Saved data entries
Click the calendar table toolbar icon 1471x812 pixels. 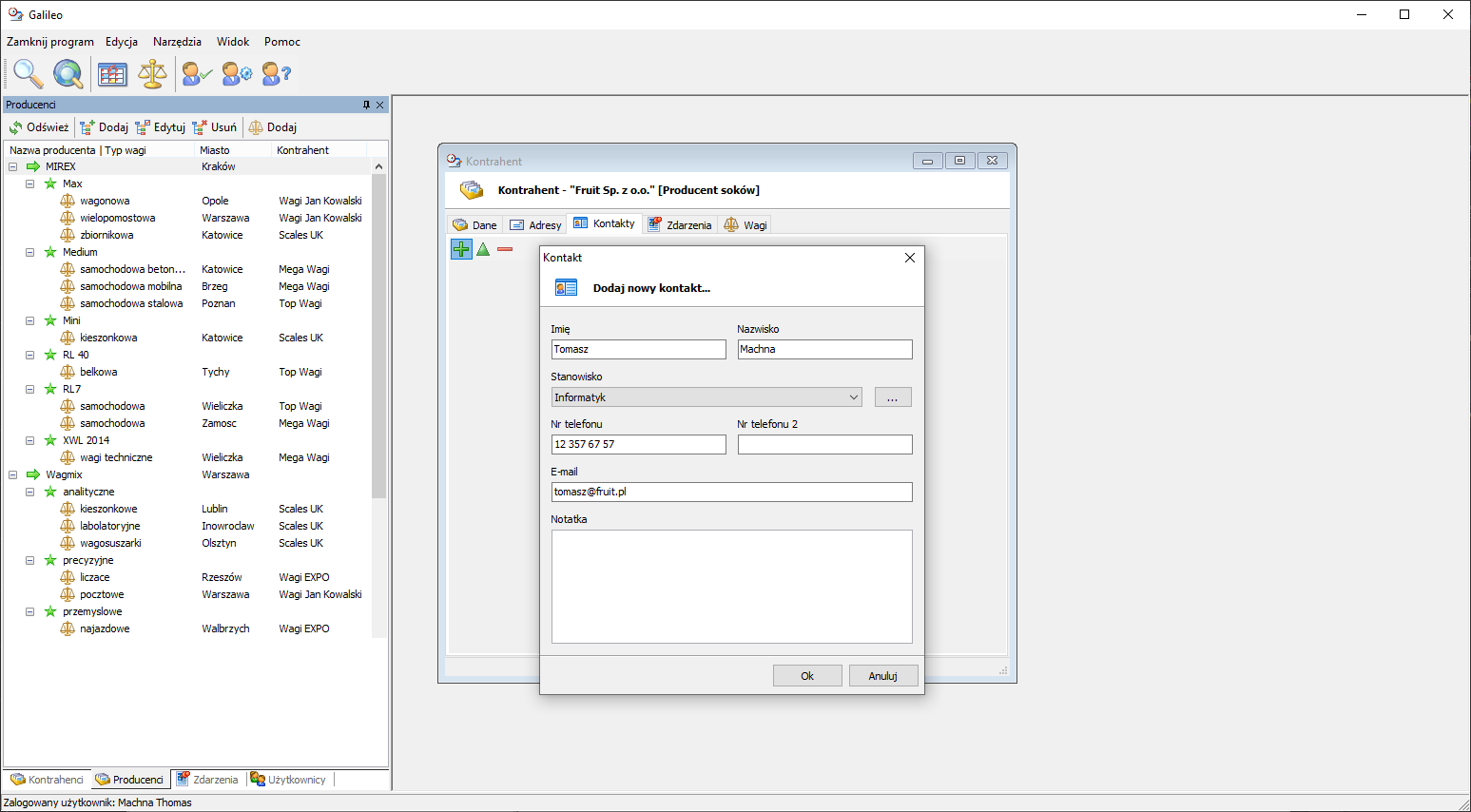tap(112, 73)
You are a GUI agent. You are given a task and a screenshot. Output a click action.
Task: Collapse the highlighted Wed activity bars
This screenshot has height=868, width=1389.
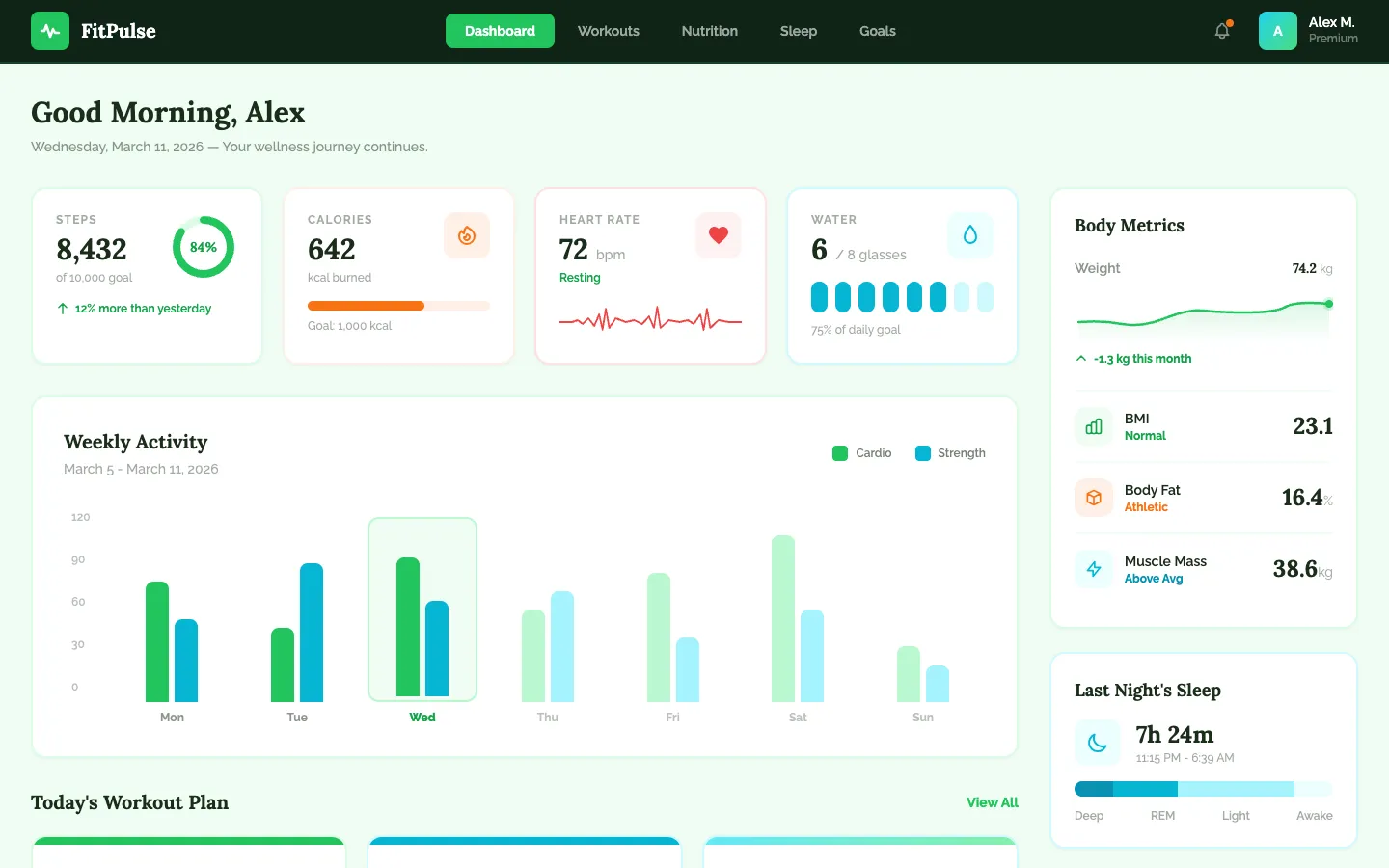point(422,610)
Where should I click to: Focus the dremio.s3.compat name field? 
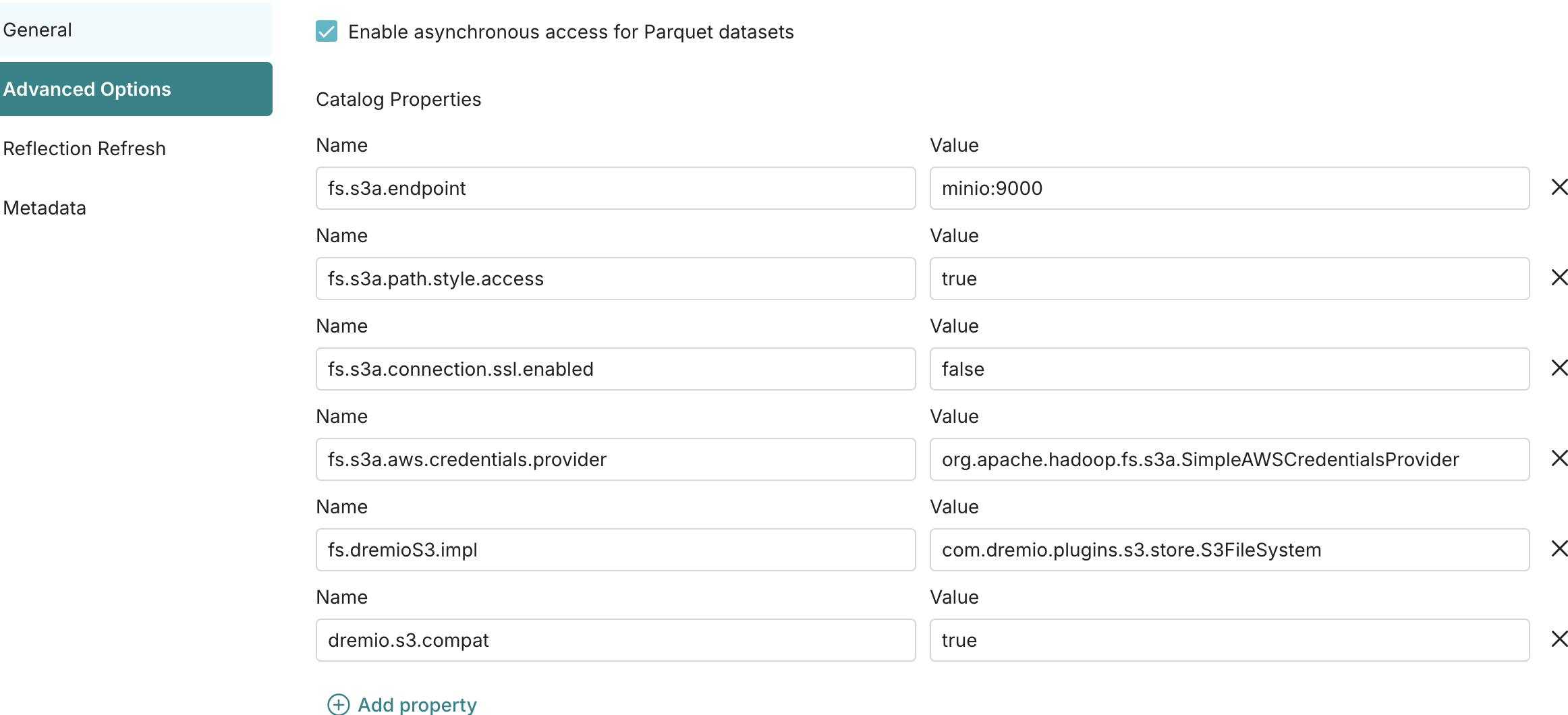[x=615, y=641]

■ TASK ITEM
Starting at the line that contains "This screenshot has height=868, width=1389.", write out every line through the final line of the entries, word for word; skip any pictures.

■ OUTPUT
This screenshot has height=868, width=1389.
point(422,610)
Where should I click to: Focus the dremio.s3.compat name field? 
[x=615, y=641]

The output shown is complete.